Medical needs aside, how should a hospice volunteer care for a person with a terminal illness differently that if he or she were caring for a healthy elderly person at a senior care facility?
The difference between a community visiting hospice volunteer and volunteers in a senior care facility is visiting hospice volunteers go to the client and follow the client when the client is transferred from home to hospital, long-term care, and back home, for example. They become that familiar face that elicits a sense of safety in clients and caregivers.
Both kinds of volunteers deal with clients in many different stages of the end of life. NNPCN volunteers are highly trained to deal with palliative care and grief, and not all senior care facilities have these kinds of volunteers. In general, senior care volunteers are trained to deal with relatively healthy elderly persons who are still independent and mobile. The reality is that clients are aging, becoming palliative, and dying in senior care facilities. These facilities are adapting to this reality. Currently, NNPCN volunteers are in high demand and we are establishing collaborative and fruitful alliances with many long-term care and independent living facilities.

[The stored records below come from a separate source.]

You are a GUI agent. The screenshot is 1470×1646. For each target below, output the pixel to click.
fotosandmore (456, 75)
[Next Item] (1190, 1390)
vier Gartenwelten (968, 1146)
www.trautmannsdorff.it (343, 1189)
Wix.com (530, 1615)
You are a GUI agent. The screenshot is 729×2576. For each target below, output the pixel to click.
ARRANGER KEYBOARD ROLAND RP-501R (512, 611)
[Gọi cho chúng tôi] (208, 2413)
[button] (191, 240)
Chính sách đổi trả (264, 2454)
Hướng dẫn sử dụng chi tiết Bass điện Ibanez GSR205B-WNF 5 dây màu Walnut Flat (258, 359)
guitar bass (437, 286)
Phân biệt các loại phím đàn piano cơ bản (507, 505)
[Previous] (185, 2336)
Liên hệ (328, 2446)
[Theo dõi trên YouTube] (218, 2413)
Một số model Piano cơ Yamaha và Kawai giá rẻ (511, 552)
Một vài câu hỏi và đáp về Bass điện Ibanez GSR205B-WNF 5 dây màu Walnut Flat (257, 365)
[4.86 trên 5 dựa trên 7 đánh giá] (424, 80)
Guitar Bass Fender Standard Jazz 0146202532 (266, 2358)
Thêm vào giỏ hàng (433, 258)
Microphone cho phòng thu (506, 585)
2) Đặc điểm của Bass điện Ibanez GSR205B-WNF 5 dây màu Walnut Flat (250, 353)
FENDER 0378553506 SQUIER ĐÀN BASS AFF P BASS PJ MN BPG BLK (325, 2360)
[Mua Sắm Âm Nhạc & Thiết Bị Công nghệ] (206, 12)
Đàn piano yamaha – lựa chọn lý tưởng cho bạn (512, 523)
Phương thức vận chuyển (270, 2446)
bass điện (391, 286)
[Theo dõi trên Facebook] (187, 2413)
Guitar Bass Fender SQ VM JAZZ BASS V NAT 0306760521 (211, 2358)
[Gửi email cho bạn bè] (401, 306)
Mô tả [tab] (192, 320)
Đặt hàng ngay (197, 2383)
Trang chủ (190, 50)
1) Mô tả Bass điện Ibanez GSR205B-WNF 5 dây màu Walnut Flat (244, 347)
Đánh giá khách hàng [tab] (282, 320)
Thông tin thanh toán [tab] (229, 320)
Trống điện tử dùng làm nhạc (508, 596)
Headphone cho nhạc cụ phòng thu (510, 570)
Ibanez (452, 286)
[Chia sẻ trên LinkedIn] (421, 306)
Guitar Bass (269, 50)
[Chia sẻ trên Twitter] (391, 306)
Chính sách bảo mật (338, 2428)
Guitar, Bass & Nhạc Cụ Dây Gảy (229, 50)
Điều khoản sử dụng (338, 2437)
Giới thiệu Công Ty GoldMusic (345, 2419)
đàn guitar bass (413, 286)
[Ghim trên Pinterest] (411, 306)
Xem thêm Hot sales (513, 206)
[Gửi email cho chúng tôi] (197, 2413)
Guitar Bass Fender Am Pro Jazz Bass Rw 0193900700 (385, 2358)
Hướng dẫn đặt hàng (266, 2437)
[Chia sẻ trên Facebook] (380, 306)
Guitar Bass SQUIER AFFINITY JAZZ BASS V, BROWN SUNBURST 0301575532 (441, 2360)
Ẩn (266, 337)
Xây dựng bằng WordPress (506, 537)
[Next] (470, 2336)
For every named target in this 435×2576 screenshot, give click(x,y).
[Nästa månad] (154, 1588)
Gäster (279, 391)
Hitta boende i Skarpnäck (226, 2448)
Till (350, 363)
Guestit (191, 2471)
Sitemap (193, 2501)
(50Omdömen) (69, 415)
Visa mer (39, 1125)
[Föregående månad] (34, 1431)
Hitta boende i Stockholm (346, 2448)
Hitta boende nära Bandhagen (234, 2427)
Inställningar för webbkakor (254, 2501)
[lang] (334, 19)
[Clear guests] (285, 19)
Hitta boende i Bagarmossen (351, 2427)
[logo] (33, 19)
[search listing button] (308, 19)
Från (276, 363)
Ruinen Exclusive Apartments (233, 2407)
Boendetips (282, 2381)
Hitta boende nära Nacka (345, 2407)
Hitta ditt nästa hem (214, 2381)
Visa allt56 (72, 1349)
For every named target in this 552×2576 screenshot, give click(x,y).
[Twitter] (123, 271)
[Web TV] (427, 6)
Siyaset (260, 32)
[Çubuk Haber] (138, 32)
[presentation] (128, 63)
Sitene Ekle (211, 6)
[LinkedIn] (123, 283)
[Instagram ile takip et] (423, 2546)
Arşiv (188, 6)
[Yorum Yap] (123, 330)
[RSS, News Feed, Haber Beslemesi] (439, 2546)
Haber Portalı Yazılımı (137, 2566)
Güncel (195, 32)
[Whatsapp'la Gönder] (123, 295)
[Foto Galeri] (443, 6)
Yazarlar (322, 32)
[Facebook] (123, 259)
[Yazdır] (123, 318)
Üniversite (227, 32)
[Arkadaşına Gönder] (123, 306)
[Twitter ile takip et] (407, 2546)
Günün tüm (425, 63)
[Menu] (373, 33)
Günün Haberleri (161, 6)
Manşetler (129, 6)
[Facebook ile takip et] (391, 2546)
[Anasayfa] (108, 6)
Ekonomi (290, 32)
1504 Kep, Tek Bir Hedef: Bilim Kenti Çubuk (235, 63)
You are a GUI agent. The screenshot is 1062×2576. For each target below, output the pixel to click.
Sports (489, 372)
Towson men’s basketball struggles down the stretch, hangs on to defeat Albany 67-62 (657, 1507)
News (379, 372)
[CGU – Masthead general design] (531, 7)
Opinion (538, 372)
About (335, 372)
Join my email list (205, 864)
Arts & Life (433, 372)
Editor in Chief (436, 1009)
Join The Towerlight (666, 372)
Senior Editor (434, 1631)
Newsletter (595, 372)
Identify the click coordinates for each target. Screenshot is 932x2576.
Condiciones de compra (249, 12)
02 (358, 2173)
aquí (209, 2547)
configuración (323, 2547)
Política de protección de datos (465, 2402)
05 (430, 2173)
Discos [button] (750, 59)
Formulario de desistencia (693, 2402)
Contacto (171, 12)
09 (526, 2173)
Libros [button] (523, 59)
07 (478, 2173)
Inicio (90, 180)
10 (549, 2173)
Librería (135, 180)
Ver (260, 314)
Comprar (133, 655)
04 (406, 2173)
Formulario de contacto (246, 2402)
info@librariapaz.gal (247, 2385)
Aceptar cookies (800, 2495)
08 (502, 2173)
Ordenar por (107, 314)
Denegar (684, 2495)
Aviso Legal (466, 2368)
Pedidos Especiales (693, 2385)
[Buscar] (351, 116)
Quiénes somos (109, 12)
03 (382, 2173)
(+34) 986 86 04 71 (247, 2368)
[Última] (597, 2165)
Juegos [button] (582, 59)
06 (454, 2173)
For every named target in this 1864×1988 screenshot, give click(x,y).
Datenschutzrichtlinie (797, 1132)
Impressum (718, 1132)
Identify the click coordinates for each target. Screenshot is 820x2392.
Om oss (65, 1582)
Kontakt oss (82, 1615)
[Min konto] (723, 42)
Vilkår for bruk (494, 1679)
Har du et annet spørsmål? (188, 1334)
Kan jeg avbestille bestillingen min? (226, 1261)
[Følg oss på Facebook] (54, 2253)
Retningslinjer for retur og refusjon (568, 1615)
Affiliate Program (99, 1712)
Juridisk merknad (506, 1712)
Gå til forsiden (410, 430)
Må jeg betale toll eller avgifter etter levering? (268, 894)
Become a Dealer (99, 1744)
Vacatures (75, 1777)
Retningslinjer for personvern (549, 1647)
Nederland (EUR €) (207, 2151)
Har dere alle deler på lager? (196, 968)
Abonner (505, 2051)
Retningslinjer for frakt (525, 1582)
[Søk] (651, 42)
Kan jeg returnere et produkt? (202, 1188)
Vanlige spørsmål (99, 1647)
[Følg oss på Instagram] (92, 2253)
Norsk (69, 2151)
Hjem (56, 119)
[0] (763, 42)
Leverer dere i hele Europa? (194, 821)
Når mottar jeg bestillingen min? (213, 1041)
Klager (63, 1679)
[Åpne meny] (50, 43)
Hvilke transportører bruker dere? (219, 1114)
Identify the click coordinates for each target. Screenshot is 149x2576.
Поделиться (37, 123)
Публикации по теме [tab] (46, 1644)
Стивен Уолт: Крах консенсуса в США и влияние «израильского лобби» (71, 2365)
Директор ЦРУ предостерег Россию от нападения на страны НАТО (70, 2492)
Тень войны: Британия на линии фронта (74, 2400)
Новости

If the loved one of a hospice patient were to say to you, "I refuse to help him/her accept the fact that he/she is going to die - because he/she will then just stop fighting," how might you respond?
If the client is diagnosed with a terminal illness with a prognosis of less than 2 months, I might respond: "He/She already knows he/she is dying. We can help him/her make every minute count now in terms of meaning and physical, emotional, and cognitive comfort."
We are all mortals, and we are all going to die. This is the reality. We prepare so well for the beginning of our lives with baby showers, celebrations, all kinds of training books and courses for parents. We strive to make every baby comfortable, happy, and safe in every detail. Why should it be different at the end of life?
Finally, do you have any suggestions for how people can broach the subject of end-of-life care with their elderly loved ones?
There are many ways to do this. The most efficient way is to break the silence. Learn about aging, end of life, and death. Normalize it in your conversations. We are not ready and prepared for the end of our lives as a society because we don't want to talk about it. Every person who breaks the taboo contributes to the advancement of end-of-life care.